_What the task asks_. Copy the entire listing, down to the final line, exactly.
Top of Material to process
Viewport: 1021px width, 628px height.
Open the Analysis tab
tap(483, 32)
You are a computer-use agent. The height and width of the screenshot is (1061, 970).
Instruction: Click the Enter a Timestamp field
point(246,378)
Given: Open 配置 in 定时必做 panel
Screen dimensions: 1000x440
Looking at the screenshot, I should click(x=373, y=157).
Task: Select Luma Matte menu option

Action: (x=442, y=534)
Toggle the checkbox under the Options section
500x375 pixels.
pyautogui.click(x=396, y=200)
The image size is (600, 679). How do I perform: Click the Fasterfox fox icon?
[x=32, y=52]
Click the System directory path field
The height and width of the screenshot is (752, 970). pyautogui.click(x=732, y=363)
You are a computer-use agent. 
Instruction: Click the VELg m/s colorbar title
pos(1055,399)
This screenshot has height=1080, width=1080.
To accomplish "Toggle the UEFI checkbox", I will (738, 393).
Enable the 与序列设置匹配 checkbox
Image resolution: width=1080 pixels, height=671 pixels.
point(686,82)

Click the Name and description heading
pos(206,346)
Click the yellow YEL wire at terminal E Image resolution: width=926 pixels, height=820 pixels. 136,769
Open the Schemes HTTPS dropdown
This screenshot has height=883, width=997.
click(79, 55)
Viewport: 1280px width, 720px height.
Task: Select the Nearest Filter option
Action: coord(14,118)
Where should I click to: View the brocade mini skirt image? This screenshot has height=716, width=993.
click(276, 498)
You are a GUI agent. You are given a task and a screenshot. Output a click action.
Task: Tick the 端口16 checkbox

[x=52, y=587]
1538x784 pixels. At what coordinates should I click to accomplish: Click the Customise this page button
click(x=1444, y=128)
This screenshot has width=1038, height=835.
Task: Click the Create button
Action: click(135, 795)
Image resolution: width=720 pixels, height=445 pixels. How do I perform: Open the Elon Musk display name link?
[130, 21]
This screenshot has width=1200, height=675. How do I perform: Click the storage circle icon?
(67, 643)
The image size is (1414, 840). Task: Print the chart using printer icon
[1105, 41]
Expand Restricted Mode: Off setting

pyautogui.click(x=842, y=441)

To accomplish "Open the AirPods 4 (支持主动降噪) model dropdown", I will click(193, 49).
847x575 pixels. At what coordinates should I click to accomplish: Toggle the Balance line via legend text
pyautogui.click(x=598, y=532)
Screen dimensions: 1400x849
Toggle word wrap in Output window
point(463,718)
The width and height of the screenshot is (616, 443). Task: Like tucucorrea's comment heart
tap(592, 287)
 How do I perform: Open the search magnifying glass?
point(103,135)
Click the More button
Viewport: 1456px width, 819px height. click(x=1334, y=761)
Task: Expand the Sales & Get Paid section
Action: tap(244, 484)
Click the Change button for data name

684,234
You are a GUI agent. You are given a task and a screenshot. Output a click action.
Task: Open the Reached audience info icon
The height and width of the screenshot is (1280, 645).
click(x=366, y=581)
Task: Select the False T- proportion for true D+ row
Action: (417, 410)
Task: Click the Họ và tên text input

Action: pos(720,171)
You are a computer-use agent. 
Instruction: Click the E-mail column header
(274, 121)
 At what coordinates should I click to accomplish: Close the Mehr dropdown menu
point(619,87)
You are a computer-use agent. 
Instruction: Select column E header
Bottom of Material to process
_Solution for this problem_.
Viewport: 1021px width, 628px height.
Open the Analysis tab
tap(483, 32)
You are a computer-use agent. The height and width of the screenshot is (1061, 970).
Instruction: Click the Enter a Timestamp field
point(246,378)
Given: Open 配置 in 定时必做 panel
Screen dimensions: 1000x440
Looking at the screenshot, I should click(x=373, y=157).
Task: Select Luma Matte menu option

Action: (x=442, y=534)
Toggle the checkbox under the Options section
500x375 pixels.
pyautogui.click(x=396, y=200)
The image size is (600, 679). How do I perform: Click the Fasterfox fox icon?
[x=32, y=52]
Click the System directory path field
The height and width of the screenshot is (752, 970). pyautogui.click(x=732, y=363)
You are a computer-use agent. 
Instruction: Click the VELg m/s colorbar title
pos(1055,399)
This screenshot has height=1080, width=1080.
To accomplish "Toggle the UEFI checkbox", I will (738, 393).
Enable the 与序列设置匹配 checkbox
Image resolution: width=1080 pixels, height=671 pixels.
point(686,82)

Click the Name and description heading
pos(206,346)
Click the yellow YEL wire at terminal E Image resolution: width=926 pixels, height=820 pixels. 136,769
Open the Schemes HTTPS dropdown
This screenshot has height=883, width=997.
click(79, 55)
Viewport: 1280px width, 720px height.
Task: Select the Nearest Filter option
Action: coord(14,118)
Where should I click to: View the brocade mini skirt image? This screenshot has height=716, width=993.
click(276, 498)
You are a GUI agent. You are given a task and a screenshot. Output a click action.
Task: Tick the 端口16 checkbox

[x=52, y=587]
1538x784 pixels. At what coordinates should I click to accomplish: Click the Customise this page button
click(x=1444, y=128)
This screenshot has width=1038, height=835.
Task: Click the Create button
Action: click(135, 795)
Image resolution: width=720 pixels, height=445 pixels. How do I perform: Open the Elon Musk display name link?
[130, 21]
This screenshot has width=1200, height=675. How do I perform: Click the storage circle icon?
(67, 643)
The image size is (1414, 840). Task: Print the chart using printer icon
[1105, 41]
Expand Restricted Mode: Off setting

pyautogui.click(x=842, y=441)

To accomplish "Open the AirPods 4 (支持主动降噪) model dropdown", I will click(193, 49).
847x575 pixels. At what coordinates should I click to accomplish: Toggle the Balance line via legend text
pyautogui.click(x=598, y=532)
Screen dimensions: 1400x849
Toggle word wrap in Output window
point(463,718)
The width and height of the screenshot is (616, 443). Task: Like tucucorrea's comment heart
tap(592, 287)
 How do I perform: Open the search magnifying glass?
point(103,135)
Click the More button
Viewport: 1456px width, 819px height. click(x=1334, y=761)
Task: Expand the Sales & Get Paid section
Action: tap(244, 484)
Click the Change button for data name

684,234
You are a GUI agent. You are given a task and a screenshot. Output a click action.
Task: Open the Reached audience info icon
The height and width of the screenshot is (1280, 645).
click(x=366, y=581)
Task: Select the False T- proportion for true D+ row
Action: (417, 410)
Task: Click the Họ và tên text input

Action: pos(720,171)
You are a computer-use agent. 
Instruction: Click the E-mail column header
(274, 121)
 At what coordinates should I click to accomplish: Close the Mehr dropdown menu
point(619,87)
You are a computer-use agent. 
Instruction: Select column E header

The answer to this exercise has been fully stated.